После того как ноша была доставлена на развороченную поляну Иудина острова, россаским мужикам велели возвращаться назад. Якоб с трудом подавил злость — взять бы дубинку да навернуть дьяволам! Пусть в этих бумагах понаписано что угодно, Иудин остров все равно принадлежит Россе, не кто иной, как Якоб, хозяин этого клочка земли. Разве то, что со времен предков об этих землях пеклись, что здесь прожиты жизни— под одной ногой болото, под другой кустарник, что здесь с утра до вечера гнули спины, — разве все это ничего не стоит? И теперь неизвестно откуда взявшиеся чужаки дают понять хозяину Россы, что у него нет даже права смотреть, как выворачивают наизнанку сердце Иудина острова.
Матис должен был, как часовой, стоять у конца мостков, дабы никто из любопытных не явился на болотный остров мешать господам из города.
На Иудином острове готовились к серьезному и опасному сражению, сообразил Якоб, малость поостыв. Ни одна работа не спорилась у него, хозяин Россы ходил по двору и взволнованно поглядывал в сторону болота.
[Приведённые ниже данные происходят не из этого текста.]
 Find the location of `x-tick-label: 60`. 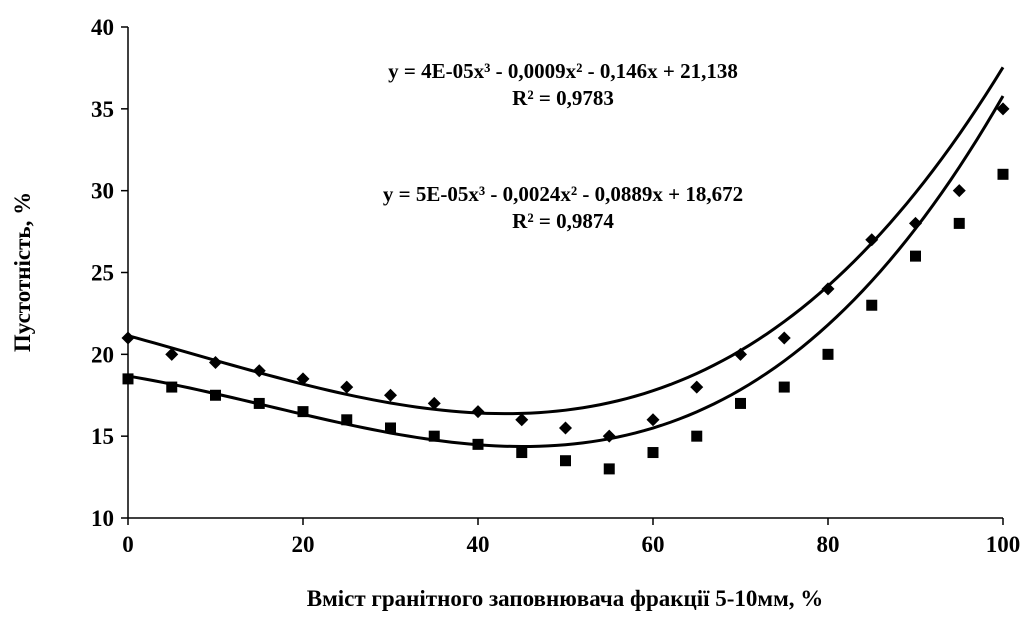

Перед обедом двое горожан бегом отправились к хутору. Вскоре следом за ними помчался и третий. Доски мостков, подобно пружинам, прогибались под его ногами. Забитые руками Матиса столбы, казалось, еще глубже оседают в землю. Болото словно пыталось всосать в себя дорогу — вязкая земля на свой лад оберегала Иудин остров, ни у кого, начиная с сотворения мира, не хватало наглости взломать там каменные залежи.
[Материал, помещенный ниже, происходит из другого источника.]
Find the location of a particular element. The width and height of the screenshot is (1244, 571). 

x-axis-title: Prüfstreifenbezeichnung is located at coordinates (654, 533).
За миг до того, как раздался взрыв, с болота в небо взлетели сотни кричащих птиц. Деревья качались, будто хотели отломать вершину от ствола и откинуть подальше, кусты трепетали, весенние побеги дрожали, подобно овечьим хвостам. Второй взрыв, третий — сейчас строения Россы оторвутся от фундамента и поднимутся в воздух, чтобы затем под треск бревен рухнуть прямо на двор.
Темная вода болотных ямин взбаламутилась, и вверх полетели брызги. Гром перекатывался по подземным ходам и сотрясал землю.
Строения Россы, слава богу, стояли прочно.
Сладкий ужас объял Якоба. Никогда раньше он не бывал так потрясен. С еще не утихшим в ушах гулом от взрывов, он всей своей кожей, головой и сердцем почувствовал, что новое столетие в самом деле наступило и началось оно прямо с Россы. До сих пор переворачивая землю своей силой или силой животного, Якоб только теперь понял, что человеческому могуществу нет пределов.
В этот возвышенный миг Якобу ничуточки не было жаль, что покой природы нарушен, что поднявшиеся с болота птицы кричали над головой, что змеи, уронив каплю яда, спрятались под кочки, что удирающие косули перелетали по воздуху через болотные ямины, а напуганные лоси грудью проламывали чащу — в глазах красное пламя ужаса. Якобу ничего не было жаль, в душе его не было места сожалению. Не каждому поколению дано испытать миг, когда обычный уклад жизни вдруг ломается. Динамитные патроны — Якоб видел их — словно толстые свечи, завернутые в вощеную бумагу, в них таилось нечто гораздо большее, нежели в страшных историях Долины духов, столетиями передаваемых из уст в уста. Мощь, скрывающаяся в этих, наполненных взрывной силой, колбасках, была выпущена на волю на глазах у Якоба, и ей надлежало проложить дорогу для чего-то небывалого. Якоб не знал, как коротко подытожить свои тайные мечты. Ждал ли он счастья? Этому бабскому слову не подобало венчать мысли хозяина Россы. Может быть, он и не хотел большего — лишь бы жизнь была без забот.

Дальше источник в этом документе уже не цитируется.